▸ **Exercise**
The data below is to be set down again exactly as written.

Dataset excerpts

◆ ◆ ◆ ◆ ◆ ◆ ◆

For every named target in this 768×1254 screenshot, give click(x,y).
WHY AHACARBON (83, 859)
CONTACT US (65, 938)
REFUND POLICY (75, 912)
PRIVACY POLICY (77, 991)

◆ ◆ ◆ ◆ ◆ ◆ ◆

▸ **Written response**
For every named target in this 768×1254 screenshot, give click(x,y).
WHY AHACARBON (83, 859)
CONTACT US (65, 938)
REFUND POLICY (75, 912)
PRIVACY POLICY (77, 991)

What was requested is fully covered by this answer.